What the exercise asks
Your answer should be a single number: how many lines of the material below contain "page".

::::::::::

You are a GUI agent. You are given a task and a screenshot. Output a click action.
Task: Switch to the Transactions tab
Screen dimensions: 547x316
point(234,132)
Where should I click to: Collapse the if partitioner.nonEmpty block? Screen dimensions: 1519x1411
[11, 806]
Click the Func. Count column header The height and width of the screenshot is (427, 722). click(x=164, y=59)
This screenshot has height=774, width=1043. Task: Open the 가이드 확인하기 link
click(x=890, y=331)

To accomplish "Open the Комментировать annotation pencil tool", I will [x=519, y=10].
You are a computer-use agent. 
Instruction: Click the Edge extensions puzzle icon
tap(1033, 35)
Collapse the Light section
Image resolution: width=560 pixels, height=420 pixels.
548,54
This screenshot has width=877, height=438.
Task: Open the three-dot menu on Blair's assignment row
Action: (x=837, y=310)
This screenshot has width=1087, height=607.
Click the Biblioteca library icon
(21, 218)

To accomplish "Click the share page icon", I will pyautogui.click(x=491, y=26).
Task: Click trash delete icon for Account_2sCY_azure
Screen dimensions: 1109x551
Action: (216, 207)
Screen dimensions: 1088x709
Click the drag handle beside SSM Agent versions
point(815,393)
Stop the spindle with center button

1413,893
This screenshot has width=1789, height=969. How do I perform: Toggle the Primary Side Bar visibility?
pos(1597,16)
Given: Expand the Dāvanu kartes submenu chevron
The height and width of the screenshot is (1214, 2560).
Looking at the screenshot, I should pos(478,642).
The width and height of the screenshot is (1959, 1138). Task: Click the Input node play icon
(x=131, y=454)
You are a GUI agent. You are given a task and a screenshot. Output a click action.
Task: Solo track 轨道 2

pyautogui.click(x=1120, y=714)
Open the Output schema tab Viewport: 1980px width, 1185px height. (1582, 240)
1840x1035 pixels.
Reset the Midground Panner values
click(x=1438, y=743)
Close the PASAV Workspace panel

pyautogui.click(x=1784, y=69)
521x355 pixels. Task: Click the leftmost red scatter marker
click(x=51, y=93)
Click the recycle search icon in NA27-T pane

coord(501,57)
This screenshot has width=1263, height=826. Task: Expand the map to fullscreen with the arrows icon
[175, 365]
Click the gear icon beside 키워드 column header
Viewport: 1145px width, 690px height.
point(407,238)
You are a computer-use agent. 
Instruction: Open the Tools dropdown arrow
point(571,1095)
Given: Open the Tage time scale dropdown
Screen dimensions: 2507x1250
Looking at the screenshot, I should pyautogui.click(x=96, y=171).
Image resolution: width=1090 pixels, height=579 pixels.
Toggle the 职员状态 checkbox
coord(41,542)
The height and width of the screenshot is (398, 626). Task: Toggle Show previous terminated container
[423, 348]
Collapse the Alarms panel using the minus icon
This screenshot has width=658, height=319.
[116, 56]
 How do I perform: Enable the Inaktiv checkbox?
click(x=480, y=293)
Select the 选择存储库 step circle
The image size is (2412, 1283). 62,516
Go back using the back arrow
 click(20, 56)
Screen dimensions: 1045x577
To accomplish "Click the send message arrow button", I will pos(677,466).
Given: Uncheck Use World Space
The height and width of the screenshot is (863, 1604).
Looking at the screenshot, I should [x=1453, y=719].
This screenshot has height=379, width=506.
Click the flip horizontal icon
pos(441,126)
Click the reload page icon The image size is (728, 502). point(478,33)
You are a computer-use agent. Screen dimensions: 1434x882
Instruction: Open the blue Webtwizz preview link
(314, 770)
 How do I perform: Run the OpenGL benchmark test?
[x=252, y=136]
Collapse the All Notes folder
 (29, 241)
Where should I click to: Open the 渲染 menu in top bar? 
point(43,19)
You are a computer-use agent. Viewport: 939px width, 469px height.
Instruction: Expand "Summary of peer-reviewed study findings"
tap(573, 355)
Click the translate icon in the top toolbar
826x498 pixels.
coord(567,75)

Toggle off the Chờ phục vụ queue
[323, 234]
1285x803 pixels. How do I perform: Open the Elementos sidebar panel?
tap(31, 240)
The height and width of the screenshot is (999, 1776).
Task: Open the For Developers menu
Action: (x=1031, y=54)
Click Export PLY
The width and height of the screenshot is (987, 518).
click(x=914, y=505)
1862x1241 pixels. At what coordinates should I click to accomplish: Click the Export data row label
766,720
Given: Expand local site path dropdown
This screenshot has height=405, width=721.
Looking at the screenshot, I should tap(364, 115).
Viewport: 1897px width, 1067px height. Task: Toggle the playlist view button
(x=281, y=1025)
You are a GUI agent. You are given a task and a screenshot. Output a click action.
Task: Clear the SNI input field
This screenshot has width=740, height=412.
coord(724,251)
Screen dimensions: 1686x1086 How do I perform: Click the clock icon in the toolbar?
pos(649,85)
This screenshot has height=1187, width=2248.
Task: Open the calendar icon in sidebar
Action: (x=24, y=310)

::::::::::

Result
2